• **PROBLEM TO SOLVE**:
When you reach the line containing "Given: Open the notifications bell" in the records below, start copying exactly, and stop once you have copied the line containing "Open the Osvětlení".

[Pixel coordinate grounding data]
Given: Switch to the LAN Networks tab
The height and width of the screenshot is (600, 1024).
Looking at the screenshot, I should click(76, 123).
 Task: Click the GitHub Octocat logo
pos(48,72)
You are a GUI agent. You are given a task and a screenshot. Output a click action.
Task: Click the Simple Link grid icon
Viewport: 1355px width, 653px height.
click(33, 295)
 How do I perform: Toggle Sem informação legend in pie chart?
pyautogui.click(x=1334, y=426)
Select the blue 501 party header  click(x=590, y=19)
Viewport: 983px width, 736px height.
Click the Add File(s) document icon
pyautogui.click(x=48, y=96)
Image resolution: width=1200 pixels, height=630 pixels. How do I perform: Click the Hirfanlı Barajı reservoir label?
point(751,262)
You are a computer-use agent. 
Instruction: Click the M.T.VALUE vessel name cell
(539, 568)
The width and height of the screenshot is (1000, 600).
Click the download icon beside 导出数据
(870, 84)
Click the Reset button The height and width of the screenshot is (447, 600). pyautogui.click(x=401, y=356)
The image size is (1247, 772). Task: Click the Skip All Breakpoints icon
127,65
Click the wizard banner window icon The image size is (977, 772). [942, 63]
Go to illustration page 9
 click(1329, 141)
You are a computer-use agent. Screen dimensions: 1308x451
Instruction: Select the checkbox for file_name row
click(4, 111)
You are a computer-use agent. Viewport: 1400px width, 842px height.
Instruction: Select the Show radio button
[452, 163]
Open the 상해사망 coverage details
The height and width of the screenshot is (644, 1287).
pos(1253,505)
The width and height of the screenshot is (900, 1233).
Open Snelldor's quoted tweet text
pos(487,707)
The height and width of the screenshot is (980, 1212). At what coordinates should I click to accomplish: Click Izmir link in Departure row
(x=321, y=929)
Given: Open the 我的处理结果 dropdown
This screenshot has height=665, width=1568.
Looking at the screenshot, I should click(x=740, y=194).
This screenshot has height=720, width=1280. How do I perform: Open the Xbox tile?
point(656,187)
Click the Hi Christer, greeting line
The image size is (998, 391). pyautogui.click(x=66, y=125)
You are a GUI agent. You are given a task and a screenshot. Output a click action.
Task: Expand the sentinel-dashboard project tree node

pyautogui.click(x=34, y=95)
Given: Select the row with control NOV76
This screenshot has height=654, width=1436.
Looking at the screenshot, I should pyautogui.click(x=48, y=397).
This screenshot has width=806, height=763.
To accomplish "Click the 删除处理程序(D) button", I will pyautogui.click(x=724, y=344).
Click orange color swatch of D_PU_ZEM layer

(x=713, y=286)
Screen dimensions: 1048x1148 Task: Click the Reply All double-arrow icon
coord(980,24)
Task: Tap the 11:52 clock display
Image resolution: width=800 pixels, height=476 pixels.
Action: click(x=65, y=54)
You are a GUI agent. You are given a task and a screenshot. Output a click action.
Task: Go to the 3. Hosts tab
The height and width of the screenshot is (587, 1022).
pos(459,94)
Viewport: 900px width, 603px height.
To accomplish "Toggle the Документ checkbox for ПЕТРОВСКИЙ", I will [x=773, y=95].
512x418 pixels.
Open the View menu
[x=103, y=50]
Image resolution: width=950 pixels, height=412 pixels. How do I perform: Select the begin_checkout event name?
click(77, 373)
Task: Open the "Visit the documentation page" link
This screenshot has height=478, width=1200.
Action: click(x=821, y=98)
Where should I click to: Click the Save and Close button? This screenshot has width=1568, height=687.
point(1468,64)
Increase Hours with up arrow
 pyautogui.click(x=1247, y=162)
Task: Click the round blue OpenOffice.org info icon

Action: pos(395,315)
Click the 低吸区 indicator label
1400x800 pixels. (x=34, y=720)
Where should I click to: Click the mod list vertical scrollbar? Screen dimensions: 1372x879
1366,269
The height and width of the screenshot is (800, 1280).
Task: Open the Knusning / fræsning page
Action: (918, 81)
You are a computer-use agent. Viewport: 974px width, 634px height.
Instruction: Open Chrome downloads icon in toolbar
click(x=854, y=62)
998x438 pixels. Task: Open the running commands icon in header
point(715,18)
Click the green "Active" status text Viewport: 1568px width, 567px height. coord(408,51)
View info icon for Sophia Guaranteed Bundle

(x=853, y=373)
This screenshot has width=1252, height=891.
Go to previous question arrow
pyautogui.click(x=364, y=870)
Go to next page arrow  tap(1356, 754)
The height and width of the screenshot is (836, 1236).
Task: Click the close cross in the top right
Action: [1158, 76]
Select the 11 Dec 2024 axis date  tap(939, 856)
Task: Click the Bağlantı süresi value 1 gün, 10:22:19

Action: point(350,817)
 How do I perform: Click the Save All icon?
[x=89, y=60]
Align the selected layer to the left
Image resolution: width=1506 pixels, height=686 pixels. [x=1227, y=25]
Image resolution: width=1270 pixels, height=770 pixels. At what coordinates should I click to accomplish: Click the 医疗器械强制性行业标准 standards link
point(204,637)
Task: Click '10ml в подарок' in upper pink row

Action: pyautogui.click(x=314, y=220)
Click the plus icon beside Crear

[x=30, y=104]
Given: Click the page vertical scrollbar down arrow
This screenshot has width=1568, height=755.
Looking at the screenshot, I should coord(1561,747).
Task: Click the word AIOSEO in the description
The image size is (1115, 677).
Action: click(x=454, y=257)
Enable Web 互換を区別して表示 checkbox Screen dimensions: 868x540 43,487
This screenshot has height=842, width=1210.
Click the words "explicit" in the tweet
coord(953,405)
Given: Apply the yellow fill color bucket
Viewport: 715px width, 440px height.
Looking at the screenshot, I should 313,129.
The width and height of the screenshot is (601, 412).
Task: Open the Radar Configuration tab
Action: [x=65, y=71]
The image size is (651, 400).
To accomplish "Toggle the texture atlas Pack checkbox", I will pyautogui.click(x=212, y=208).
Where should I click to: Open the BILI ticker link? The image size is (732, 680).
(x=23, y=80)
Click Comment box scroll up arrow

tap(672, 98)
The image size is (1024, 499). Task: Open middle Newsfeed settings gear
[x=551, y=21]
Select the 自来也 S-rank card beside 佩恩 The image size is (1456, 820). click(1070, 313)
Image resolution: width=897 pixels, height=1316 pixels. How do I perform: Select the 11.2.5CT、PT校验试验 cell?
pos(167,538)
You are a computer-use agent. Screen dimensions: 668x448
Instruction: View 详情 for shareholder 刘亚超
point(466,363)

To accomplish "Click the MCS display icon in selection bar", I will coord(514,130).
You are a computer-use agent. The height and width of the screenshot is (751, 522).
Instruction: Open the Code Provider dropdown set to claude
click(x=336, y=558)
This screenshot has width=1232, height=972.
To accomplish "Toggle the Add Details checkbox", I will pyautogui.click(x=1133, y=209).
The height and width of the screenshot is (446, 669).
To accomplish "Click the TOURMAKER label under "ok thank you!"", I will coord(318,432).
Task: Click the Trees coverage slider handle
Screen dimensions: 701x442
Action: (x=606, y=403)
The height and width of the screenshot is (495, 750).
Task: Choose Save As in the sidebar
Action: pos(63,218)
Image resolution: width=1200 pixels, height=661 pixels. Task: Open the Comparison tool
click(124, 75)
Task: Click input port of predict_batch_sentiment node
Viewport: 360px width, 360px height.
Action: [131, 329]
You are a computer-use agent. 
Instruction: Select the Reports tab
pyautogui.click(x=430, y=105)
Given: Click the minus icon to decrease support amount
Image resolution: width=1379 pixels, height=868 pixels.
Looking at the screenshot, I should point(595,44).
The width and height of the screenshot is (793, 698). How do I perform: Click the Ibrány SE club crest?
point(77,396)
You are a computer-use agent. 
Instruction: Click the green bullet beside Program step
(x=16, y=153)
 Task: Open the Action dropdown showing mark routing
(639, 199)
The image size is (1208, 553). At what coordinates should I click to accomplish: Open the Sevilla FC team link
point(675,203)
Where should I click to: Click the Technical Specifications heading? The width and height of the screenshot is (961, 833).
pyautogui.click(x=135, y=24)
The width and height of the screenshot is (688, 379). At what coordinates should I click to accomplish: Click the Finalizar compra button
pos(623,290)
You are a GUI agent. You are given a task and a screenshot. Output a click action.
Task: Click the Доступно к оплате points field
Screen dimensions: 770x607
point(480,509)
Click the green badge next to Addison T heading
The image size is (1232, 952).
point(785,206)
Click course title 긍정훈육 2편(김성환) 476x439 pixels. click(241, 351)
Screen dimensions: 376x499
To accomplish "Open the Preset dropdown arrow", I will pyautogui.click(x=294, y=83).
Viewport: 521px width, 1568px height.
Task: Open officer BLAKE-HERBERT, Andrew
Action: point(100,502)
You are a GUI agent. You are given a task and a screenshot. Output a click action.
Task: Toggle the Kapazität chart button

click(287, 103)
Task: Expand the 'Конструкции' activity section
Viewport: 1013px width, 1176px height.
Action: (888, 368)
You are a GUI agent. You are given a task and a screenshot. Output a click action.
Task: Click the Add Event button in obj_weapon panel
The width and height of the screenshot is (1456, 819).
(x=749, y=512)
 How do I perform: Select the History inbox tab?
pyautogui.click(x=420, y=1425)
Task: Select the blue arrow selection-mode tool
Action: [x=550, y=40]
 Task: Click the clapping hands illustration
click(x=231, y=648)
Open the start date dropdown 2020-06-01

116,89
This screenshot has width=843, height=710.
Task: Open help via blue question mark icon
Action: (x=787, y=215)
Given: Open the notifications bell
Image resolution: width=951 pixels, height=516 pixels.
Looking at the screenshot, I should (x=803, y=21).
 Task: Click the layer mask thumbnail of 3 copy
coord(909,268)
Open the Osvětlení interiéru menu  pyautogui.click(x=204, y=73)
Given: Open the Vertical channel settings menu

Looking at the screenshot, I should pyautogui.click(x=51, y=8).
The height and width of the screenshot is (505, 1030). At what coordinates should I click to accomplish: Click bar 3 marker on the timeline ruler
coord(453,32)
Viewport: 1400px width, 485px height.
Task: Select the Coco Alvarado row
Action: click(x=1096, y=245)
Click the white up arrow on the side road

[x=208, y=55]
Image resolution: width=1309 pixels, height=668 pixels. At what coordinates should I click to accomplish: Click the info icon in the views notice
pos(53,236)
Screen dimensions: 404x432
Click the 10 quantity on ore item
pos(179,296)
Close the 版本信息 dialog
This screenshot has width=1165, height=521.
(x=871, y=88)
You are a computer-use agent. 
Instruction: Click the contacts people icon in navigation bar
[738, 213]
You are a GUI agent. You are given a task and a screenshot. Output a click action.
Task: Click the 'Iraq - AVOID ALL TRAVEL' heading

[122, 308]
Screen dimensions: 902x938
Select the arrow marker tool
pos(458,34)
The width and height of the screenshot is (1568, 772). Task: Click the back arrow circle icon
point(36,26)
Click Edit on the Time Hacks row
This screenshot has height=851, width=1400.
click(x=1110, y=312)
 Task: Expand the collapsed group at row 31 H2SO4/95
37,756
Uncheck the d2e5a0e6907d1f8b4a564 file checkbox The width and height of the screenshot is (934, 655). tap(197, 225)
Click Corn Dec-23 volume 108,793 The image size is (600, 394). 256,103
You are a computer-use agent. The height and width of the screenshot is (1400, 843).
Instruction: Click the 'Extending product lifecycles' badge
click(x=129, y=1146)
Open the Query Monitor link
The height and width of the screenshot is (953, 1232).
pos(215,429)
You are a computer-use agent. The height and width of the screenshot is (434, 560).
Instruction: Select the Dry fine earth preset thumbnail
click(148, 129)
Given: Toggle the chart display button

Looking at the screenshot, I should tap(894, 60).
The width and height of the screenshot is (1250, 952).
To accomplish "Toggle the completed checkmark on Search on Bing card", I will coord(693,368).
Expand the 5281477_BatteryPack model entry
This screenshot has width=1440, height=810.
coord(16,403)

• **YOUR RESPONSE**:
Given: Open the notifications bell
Image resolution: width=951 pixels, height=516 pixels.
Looking at the screenshot, I should (x=803, y=21).
 Task: Click the layer mask thumbnail of 3 copy
coord(909,268)
Open the Osvětlení interiéru menu  pyautogui.click(x=204, y=73)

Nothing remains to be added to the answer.